To be done:
Return every line of the rows below that contains the word "perform".

Extracted entries:
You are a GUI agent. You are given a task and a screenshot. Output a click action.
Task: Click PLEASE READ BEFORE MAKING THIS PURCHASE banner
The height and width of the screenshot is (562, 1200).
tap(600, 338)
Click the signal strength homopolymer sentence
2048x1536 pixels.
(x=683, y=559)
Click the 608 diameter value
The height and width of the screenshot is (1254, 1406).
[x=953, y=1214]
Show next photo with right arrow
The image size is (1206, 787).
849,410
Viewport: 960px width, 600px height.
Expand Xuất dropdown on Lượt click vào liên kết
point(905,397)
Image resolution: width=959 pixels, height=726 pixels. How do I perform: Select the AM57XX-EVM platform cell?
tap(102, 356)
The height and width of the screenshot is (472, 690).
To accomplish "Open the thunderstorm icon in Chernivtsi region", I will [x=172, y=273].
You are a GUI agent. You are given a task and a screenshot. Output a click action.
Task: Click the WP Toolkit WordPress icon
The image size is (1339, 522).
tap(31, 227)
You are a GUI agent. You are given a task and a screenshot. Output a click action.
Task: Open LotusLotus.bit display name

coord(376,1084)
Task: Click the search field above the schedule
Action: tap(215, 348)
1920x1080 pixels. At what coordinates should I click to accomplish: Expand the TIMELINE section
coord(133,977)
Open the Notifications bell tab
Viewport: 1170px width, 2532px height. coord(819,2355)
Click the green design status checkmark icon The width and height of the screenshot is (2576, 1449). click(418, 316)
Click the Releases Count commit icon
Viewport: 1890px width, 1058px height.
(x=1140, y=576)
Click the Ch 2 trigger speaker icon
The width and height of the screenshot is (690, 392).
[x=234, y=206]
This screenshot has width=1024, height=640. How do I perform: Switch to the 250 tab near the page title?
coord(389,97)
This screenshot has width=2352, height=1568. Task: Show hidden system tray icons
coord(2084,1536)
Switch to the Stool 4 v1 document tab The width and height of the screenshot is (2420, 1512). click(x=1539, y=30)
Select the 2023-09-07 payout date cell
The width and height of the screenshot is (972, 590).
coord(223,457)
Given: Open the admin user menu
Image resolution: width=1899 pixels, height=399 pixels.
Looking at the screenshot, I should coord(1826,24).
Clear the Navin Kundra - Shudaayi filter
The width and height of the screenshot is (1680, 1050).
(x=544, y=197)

Response to the exercise:
Image resolution: width=959 pixels, height=726 pixels. How do I perform: Select the AM57XX-EVM platform cell?
This screenshot has width=1024, height=640. How do I perform: Switch to the 250 tab near the page title?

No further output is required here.